Load the libraries + functions

Load all the libraries or functions that you will use to for the rest of the assignment. It is helpful to define your libraries and functions at the top of a report, so that others can know what they need for the report to compile correctly.

library(gutenbergr)
library(stringr)
library(dplyr)
## 
## Attaching package: 'dplyr'
## The following objects are masked from 'package:stats':
## 
##     filter, lag
## The following objects are masked from 'package:base':
## 
##     intersect, setdiff, setequal, union
library(tidyr)
#install.packages("tm")
#install.packages("topicmodels")
#install.packages("tidytext")
library(tm)
## Warning: package 'tm' was built under R version 3.6.1
## Loading required package: NLP
library(topicmodels)
## Warning: package 'topicmodels' was built under R version 3.6.1
library(tidyverse)
## Registered S3 methods overwritten by 'ggplot2':
##   method         from 
##   [.quosures     rlang
##   c.quosures     rlang
##   print.quosures rlang
## -- Attaching packages -------------------------------------------------------------------------------- tidyverse 1.2.1 --
## v ggplot2 3.1.1     v readr   1.3.1
## v tibble  2.1.2     v purrr   0.3.2
## v ggplot2 3.1.1     v forcats 0.4.0
## -- Conflicts ----------------------------------------------------------------------------------- tidyverse_conflicts() --
## x ggplot2::annotate() masks NLP::annotate()
## x dplyr::filter()     masks stats::filter()
## x dplyr::lag()        masks stats::lag()
library(tidytext)
## Warning: package 'tidytext' was built under R version 3.6.1
library(slam)

The Data

You will want to use some books from Project Gutenberg to perform either a Topic or LSA model. The code to pick the books has been provided for you, so all you would need to do is change out the titles. I tried changing some titles but the results weren’t inline hence decided to go with extisting titles.

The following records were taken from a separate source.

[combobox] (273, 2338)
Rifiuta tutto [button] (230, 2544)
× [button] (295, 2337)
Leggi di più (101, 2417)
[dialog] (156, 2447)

##pick some titles from project gutenberg
titles = c("Twenty Thousand Leagues under the Sea", "The War of the Worlds",
            "Pride and Prejudice", "Great Expectations")

##read in those books
books = gutenberg_works(title %in% titles) %>%
  gutenberg_download(meta_fields = "title") %>% 
  mutate(document = row_number())
## Determining mirror for Project Gutenberg from http://www.gutenberg.org/robot/harvest
## Using mirror http://aleph.gutenberg.org
create_chapters = books %>% 
  group_by(title) %>%
  mutate(chapter = cumsum(str_detect(text, regex("^chapter", ignore_case = TRUE)))) %>% 
  ungroup() %>%
  filter(chapter > 0) %>%
  unite(document, title, chapter) 

by_chapter = create_chapters %>% 
  group_by(document) %>% 
  summarise(text=paste(text,collapse=' '))

#by_chapter

The by_chapter data.frame can be used to create a corpus with VectorSource by using the text column.

Your Analysis

  1. Pick either LSA or Topics Models (pick just one version of the topics math). First, I will try the topic models (such as LDA Gibbs, CTM, LDA fit) and compare these models by using either alpha, or entropy values or both. After that, we can pick a specific model and beta and gamam values for terms and visual means respectively.

  2. Create a corpus from the data above.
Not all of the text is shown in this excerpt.